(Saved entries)
_ _ _ _
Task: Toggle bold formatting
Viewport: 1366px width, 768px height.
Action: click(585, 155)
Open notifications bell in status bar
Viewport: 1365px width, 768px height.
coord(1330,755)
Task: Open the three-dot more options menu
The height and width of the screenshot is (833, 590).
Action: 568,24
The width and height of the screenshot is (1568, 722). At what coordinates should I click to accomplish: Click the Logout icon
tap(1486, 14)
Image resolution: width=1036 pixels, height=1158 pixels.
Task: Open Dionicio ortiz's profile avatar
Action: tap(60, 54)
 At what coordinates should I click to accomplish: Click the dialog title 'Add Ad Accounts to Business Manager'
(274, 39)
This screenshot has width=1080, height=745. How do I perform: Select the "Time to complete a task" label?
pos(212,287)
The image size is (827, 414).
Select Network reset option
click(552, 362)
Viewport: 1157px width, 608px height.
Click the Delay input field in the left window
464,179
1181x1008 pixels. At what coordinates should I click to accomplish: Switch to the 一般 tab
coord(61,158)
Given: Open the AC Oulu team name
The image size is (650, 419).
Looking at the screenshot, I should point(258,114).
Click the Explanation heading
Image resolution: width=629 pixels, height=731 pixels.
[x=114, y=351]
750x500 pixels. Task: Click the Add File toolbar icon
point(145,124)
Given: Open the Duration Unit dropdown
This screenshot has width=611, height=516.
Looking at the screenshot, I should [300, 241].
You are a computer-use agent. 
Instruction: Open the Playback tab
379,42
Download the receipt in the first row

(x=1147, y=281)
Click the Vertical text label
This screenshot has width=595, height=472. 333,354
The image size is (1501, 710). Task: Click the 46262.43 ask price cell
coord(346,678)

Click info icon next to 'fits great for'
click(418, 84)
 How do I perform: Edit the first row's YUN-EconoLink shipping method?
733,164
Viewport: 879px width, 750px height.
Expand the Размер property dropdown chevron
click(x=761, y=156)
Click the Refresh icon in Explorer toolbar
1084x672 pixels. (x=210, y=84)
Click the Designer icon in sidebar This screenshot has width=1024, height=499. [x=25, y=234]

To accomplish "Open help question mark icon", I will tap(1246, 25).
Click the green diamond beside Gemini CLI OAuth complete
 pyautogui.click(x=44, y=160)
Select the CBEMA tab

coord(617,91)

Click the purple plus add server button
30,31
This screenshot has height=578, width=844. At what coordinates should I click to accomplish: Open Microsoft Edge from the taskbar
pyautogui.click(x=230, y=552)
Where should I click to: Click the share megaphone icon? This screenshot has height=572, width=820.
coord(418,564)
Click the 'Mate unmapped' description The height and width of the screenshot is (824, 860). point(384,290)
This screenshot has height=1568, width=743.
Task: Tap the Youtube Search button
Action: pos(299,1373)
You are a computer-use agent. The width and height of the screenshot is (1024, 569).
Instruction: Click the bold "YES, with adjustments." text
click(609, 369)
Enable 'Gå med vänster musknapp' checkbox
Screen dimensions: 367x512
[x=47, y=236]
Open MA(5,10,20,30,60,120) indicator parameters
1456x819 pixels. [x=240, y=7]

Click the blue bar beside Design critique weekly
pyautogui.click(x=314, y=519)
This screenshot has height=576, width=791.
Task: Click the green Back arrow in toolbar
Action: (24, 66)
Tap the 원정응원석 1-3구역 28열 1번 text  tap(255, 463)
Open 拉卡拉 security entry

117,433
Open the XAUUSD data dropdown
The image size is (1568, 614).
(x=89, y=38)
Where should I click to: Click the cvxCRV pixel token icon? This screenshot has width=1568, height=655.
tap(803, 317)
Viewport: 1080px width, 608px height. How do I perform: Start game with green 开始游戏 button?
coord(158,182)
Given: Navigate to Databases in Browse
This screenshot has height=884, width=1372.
_ _ _ _
YOUR ASSIGNMENT »
Word for word, write out the data.

WRITTEN SOLUTION »
Task: Toggle bold formatting
Viewport: 1366px width, 768px height.
Action: click(585, 155)
Open notifications bell in status bar
Viewport: 1365px width, 768px height.
coord(1330,755)
Task: Open the three-dot more options menu
The height and width of the screenshot is (833, 590).
Action: 568,24
The width and height of the screenshot is (1568, 722). At what coordinates should I click to accomplish: Click the Logout icon
tap(1486, 14)
Image resolution: width=1036 pixels, height=1158 pixels.
Task: Open Dionicio ortiz's profile avatar
Action: tap(60, 54)
 At what coordinates should I click to accomplish: Click the dialog title 'Add Ad Accounts to Business Manager'
(274, 39)
This screenshot has width=1080, height=745. How do I perform: Select the "Time to complete a task" label?
pos(212,287)
The image size is (827, 414).
Select Network reset option
click(552, 362)
Viewport: 1157px width, 608px height.
Click the Delay input field in the left window
464,179
1181x1008 pixels. At what coordinates should I click to accomplish: Switch to the 一般 tab
coord(61,158)
Given: Open the AC Oulu team name
The image size is (650, 419).
Looking at the screenshot, I should point(258,114).
Click the Explanation heading
Image resolution: width=629 pixels, height=731 pixels.
[x=114, y=351]
750x500 pixels. Task: Click the Add File toolbar icon
point(145,124)
Given: Open the Duration Unit dropdown
This screenshot has width=611, height=516.
Looking at the screenshot, I should [300, 241].
You are a computer-use agent. 
Instruction: Open the Playback tab
379,42
Download the receipt in the first row

(x=1147, y=281)
Click the Vertical text label
This screenshot has width=595, height=472. 333,354
The image size is (1501, 710). Task: Click the 46262.43 ask price cell
coord(346,678)

Click info icon next to 'fits great for'
click(418, 84)
 How do I perform: Edit the first row's YUN-EconoLink shipping method?
733,164
Viewport: 879px width, 750px height.
Expand the Размер property dropdown chevron
click(x=761, y=156)
Click the Refresh icon in Explorer toolbar
1084x672 pixels. (x=210, y=84)
Click the Designer icon in sidebar This screenshot has width=1024, height=499. [x=25, y=234]

To accomplish "Open help question mark icon", I will tap(1246, 25).
Click the green diamond beside Gemini CLI OAuth complete
 pyautogui.click(x=44, y=160)
Select the CBEMA tab

coord(617,91)

Click the purple plus add server button
30,31
This screenshot has height=578, width=844. At what coordinates should I click to accomplish: Open Microsoft Edge from the taskbar
pyautogui.click(x=230, y=552)
Where should I click to: Click the share megaphone icon? This screenshot has height=572, width=820.
coord(418,564)
Click the 'Mate unmapped' description The height and width of the screenshot is (824, 860). point(384,290)
This screenshot has height=1568, width=743.
Task: Tap the Youtube Search button
Action: pos(299,1373)
You are a computer-use agent. The width and height of the screenshot is (1024, 569).
Instruction: Click the bold "YES, with adjustments." text
click(609, 369)
Enable 'Gå med vänster musknapp' checkbox
Screen dimensions: 367x512
[x=47, y=236]
Open MA(5,10,20,30,60,120) indicator parameters
1456x819 pixels. [x=240, y=7]

Click the blue bar beside Design critique weekly
pyautogui.click(x=314, y=519)
This screenshot has height=576, width=791.
Task: Click the green Back arrow in toolbar
Action: (24, 66)
Tap the 원정응원석 1-3구역 28열 1번 text  tap(255, 463)
Open 拉卡拉 security entry

117,433
Open the XAUUSD data dropdown
The image size is (1568, 614).
(x=89, y=38)
Where should I click to: Click the cvxCRV pixel token icon? This screenshot has width=1568, height=655.
tap(803, 317)
Viewport: 1080px width, 608px height. How do I perform: Start game with green 开始游戏 button?
coord(158,182)
Given: Navigate to Databases in Browse
This screenshot has height=884, width=1372.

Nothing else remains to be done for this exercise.